Hundreds of videos in the same vein of dumbfounding regression populate For You pages, ranging from meditations on why men should shoulder financial responsibility to wide-scale fear-mongering against transgender people.
Less potent, but more popular iterations of conservative thought have emerged, like the “girl dinner” TikTok trend that trivializes women’s eating habits, a more subtle, but equally concerning fad that seeds misogyny to young people, a saddening departure from the internet I had come to know.
In fact, the poor treatment of women, queer people and racial minorities seems to have become one of social media’s hallmarks, reinforced by the ascension of a cast of right-wing agents, such as self-identified Nazi sympathizer Nick Fuentes and Andrew Tate.
After Kamala Harris’ 2024 election defeat, Fuentes sickeningly declared “your body, my choice” on his radio show, in reference to the nullified Roe v. Wade decision on women’s reproductive autonomy. The phrase spiked in volume of usage shortly thereafter, a testament to the chilling reach of radicalism on the new internet.
Social media has long been crucial in shaping Generation Z’s political identification. According to Pew Research, 53% of United States adults aged 18 to 29 use social media as a vehicle of political participation.
This coalition of far-right influencers is working to reel radical conservatism from social media’s outskirts and into the mainstream, and their online siege is no accident. These online spectacles don’t exist in a vacuum; their influence may already be impacting at the polls.
Young people, social media’s biggest demographic, showed just a four-point preference for Democratic nominee Kamala Harris in the 2024 election, compared to a 25-point preference for Democratic nominee Joe Biden four years prior.

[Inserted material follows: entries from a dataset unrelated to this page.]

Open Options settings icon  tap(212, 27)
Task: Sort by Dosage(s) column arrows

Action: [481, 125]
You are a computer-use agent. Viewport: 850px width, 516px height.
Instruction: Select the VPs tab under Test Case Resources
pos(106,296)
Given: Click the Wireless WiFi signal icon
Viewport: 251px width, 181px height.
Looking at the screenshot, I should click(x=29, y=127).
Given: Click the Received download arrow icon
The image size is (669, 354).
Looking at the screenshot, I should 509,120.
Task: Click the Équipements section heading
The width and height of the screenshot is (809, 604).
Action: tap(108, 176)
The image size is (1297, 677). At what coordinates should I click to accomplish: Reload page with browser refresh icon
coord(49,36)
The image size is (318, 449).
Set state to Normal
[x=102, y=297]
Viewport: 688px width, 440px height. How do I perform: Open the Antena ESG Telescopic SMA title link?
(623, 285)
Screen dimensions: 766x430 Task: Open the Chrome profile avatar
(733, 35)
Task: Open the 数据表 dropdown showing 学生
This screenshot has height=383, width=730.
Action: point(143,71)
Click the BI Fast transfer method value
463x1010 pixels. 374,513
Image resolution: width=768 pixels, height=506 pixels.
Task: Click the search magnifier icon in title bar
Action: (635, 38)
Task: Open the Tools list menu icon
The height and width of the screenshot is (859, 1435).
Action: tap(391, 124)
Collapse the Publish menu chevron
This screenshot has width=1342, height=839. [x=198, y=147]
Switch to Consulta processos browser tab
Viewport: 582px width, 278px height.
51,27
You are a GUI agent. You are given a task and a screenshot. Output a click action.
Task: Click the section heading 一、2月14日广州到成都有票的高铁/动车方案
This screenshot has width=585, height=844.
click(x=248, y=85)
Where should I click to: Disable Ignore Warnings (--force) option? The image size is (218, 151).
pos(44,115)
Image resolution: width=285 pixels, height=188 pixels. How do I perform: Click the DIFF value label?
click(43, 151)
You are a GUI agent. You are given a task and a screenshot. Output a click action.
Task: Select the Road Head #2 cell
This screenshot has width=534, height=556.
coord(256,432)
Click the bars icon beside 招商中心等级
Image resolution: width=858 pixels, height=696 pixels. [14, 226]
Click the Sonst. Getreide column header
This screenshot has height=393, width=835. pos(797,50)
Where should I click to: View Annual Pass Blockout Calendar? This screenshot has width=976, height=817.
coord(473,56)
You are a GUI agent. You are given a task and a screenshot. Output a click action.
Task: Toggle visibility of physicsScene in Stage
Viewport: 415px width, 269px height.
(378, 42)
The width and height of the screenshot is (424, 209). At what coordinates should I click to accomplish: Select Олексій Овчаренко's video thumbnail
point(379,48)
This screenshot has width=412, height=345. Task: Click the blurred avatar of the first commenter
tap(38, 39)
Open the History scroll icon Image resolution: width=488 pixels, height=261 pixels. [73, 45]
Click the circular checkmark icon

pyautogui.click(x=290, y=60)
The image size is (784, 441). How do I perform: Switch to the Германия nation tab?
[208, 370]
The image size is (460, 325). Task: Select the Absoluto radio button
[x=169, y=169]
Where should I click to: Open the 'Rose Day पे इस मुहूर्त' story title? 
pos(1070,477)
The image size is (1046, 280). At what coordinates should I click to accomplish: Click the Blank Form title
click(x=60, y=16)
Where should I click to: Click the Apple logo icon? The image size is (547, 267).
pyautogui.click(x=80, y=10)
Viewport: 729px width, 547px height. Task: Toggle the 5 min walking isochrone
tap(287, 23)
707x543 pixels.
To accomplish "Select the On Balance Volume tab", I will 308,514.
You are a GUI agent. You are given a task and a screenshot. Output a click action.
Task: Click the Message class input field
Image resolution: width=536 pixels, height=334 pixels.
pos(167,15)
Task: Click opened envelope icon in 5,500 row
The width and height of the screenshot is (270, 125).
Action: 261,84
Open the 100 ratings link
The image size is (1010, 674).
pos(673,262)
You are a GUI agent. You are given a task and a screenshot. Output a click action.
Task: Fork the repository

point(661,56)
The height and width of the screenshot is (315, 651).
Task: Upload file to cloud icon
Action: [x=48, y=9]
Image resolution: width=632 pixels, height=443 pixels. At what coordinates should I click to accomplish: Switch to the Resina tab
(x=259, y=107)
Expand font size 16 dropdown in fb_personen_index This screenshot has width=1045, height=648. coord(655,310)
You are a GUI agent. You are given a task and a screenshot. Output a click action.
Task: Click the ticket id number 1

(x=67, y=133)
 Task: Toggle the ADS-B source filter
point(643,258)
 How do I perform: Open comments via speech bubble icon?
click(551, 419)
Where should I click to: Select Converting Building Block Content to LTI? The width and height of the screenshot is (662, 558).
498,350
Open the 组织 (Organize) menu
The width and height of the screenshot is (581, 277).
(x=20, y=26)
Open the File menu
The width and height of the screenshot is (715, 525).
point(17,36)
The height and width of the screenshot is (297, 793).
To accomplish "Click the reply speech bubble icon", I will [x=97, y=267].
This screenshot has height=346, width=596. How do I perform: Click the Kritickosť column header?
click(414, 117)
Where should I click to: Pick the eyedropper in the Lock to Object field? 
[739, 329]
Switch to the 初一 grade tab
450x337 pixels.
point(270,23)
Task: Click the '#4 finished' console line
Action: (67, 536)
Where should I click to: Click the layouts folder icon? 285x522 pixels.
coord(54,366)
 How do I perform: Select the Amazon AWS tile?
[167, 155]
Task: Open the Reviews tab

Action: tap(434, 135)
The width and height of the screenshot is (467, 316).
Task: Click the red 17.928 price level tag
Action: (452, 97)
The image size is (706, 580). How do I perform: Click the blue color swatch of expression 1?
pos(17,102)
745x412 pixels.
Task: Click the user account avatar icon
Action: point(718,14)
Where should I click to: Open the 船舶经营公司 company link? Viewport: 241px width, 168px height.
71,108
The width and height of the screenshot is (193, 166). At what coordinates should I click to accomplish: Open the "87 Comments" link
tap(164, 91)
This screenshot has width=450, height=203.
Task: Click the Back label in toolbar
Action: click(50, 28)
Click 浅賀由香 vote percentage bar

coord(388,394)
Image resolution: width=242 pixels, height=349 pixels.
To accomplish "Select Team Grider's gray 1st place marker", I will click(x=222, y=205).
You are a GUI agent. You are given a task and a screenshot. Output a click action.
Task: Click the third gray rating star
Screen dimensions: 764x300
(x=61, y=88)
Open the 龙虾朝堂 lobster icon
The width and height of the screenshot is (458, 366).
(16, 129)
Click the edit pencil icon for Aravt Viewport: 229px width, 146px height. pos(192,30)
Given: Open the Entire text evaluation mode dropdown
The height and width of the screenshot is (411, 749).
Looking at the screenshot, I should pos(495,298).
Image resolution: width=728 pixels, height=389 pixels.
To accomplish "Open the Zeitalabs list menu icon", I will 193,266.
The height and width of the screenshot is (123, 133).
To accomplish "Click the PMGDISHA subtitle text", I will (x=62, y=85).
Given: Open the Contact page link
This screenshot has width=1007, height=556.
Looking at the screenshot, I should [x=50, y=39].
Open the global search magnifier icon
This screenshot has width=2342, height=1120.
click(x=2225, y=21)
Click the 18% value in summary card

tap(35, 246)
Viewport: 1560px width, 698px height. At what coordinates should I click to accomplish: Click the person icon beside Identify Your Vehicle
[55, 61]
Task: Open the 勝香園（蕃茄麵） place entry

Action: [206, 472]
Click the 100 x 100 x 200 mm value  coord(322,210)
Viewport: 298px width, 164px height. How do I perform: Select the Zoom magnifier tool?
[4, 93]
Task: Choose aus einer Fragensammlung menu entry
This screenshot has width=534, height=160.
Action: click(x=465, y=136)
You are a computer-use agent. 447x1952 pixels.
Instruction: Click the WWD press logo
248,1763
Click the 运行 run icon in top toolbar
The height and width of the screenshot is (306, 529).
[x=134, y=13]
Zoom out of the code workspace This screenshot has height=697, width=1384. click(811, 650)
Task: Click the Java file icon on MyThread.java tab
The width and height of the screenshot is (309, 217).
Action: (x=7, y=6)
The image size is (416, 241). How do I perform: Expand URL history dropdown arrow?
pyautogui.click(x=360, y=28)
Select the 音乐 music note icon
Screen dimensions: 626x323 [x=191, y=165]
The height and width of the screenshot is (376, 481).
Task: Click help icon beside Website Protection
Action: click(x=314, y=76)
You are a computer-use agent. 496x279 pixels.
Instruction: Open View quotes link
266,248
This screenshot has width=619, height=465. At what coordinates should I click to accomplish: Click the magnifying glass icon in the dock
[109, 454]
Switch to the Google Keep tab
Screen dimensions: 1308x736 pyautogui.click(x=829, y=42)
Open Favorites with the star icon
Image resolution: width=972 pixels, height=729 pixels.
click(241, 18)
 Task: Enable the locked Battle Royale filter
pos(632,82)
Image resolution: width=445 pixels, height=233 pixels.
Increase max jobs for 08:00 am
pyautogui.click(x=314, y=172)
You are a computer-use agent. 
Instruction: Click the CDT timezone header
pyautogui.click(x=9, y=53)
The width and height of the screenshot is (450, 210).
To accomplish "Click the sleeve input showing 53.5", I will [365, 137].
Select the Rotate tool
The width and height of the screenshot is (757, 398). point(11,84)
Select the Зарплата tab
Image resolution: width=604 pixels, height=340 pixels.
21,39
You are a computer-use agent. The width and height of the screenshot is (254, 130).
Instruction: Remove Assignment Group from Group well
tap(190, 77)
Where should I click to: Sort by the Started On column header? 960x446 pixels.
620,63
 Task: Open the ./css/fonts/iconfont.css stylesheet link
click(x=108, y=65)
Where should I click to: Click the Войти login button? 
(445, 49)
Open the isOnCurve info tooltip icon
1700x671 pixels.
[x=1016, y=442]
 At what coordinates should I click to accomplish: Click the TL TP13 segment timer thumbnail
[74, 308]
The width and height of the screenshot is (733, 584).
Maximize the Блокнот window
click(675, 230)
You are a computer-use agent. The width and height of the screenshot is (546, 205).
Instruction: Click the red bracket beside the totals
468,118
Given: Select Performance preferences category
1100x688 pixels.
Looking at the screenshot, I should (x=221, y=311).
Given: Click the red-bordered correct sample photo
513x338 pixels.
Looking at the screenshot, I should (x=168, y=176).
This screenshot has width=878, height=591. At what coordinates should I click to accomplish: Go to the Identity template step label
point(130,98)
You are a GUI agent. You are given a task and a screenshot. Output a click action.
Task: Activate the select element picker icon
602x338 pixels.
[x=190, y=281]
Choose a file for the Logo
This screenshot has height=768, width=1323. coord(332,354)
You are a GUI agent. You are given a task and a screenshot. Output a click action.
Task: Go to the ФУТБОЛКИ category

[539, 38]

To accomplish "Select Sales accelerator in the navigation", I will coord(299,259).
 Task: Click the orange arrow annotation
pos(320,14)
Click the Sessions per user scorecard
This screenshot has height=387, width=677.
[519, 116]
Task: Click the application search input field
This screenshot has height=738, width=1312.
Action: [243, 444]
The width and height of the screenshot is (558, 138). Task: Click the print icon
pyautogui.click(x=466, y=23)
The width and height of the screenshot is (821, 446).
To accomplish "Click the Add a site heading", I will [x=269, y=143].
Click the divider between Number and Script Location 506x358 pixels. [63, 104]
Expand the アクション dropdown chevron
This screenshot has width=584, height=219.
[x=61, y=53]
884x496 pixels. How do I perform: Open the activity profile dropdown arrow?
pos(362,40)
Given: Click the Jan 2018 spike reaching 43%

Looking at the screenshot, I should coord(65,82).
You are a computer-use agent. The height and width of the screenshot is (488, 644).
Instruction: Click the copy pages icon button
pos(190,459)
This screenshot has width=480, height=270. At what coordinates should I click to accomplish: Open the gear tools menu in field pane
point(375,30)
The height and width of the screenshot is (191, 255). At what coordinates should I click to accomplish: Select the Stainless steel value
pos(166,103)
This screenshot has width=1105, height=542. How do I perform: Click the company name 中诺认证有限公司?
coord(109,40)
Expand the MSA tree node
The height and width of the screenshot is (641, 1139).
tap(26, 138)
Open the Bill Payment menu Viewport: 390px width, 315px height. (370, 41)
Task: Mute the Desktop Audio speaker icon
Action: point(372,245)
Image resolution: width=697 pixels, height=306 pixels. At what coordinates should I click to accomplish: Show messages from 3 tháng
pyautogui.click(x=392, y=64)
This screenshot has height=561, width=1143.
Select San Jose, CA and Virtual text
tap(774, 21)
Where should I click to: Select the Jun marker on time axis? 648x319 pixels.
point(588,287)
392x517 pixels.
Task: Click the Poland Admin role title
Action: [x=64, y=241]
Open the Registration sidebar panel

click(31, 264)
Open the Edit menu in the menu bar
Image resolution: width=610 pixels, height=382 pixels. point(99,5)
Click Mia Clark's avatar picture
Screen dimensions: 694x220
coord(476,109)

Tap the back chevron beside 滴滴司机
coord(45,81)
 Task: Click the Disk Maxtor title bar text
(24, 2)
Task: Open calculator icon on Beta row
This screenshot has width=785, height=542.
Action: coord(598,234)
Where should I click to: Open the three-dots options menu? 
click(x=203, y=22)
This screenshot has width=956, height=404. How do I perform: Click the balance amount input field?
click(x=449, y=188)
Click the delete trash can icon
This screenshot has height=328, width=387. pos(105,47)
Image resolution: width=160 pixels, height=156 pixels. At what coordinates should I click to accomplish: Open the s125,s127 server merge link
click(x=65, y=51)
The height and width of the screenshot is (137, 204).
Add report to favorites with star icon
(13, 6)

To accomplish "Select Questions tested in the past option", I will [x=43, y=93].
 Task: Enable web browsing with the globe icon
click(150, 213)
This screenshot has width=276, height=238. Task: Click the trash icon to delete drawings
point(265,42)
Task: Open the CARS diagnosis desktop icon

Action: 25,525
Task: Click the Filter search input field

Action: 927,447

Blame isn’t shared evenly, though. Generation Z men have pioneered their culturally conservative pivot, both online and off, anchored by a stronghold of progressive women. Men predominate the online conservative movement — Ben Shapiro, Fuentes, and the late Charlie Kirk, to name a few — stand at its center.
Unsurprisingly, this stratification has manifested itself in gendered voting behaviors. Around 56% of men aged 18 to 29 voted for Donald Trump in the 2024 cycle, a marked 15 percentage-point increase from the same group in 2020. On the other hand, young women favored Democratic nominee Kamala Harris at a 58% clip, a Democratic stronghold, but still down from 65% in 2020.
TikTok’s new ownership, a panel of investors stamped by Donald Trump, has also amplified concerns about an increased radical influence in the never-ending tug-of-war for the youth political consciousness. In a Truth Social post from January, Trump boasted that the app “was responsible for my doing so well with the Youth Vote in the 2024 Presidential Election.”
While it’s tempting to endlessly harp on social media’s bleak devolution, young people still wield the power of choice, having commandeered social media’s trajectory from its inception.
As we enter adulthood, we can still elect to use social media as a pedestal for meaningful advocacy, triumphs of inclusion and celebrations of love instead of endlessly fanning the flames of radical conservatism. The algorithms reward inflammation, but, without attention to sustain its wayward cause, absurdity has no place to go.